TASK INPUT

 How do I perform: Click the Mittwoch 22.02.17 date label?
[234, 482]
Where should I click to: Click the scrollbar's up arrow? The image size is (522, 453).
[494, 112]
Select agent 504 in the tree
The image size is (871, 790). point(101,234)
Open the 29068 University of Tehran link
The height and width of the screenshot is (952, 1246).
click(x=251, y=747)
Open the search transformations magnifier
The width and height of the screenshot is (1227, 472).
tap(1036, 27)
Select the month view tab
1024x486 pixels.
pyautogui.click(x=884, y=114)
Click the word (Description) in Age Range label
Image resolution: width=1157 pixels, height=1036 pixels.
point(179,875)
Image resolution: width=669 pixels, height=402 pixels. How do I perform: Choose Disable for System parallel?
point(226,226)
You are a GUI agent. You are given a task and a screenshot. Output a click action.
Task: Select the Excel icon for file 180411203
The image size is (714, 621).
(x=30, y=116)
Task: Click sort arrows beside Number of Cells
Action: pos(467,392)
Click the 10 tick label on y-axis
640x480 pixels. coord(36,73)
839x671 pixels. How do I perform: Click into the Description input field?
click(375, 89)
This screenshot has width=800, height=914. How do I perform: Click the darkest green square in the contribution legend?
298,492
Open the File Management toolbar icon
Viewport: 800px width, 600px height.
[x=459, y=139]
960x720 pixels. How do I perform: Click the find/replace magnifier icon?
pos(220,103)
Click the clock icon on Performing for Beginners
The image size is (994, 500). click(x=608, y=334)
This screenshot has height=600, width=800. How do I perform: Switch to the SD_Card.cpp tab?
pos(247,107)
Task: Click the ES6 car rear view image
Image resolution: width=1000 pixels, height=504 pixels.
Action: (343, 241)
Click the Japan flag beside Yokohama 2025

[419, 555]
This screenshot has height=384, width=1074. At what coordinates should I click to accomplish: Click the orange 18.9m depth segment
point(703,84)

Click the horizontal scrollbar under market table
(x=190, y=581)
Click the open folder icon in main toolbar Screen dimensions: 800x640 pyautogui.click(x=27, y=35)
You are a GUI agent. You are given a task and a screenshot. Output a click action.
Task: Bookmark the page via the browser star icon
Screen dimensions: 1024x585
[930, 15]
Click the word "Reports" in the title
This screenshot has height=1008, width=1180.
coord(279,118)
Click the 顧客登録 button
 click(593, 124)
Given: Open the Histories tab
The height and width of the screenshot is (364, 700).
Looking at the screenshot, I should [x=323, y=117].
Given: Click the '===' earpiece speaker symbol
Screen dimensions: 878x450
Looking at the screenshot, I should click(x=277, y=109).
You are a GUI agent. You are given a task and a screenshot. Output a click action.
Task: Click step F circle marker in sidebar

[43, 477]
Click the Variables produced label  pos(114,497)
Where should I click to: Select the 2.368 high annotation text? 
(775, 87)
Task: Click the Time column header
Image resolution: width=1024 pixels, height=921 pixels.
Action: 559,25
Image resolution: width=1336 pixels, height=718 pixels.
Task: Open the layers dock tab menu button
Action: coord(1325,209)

EXERCISE BRIEF
Give back exactly the material above from its opening line to the line bearing "Open the search transformations magnifier".

THE COMPLETED TASK
 How do I perform: Click the Mittwoch 22.02.17 date label?
[234, 482]
Where should I click to: Click the scrollbar's up arrow? The image size is (522, 453).
[494, 112]
Select agent 504 in the tree
The image size is (871, 790). point(101,234)
Open the 29068 University of Tehran link
The height and width of the screenshot is (952, 1246).
click(x=251, y=747)
Open the search transformations magnifier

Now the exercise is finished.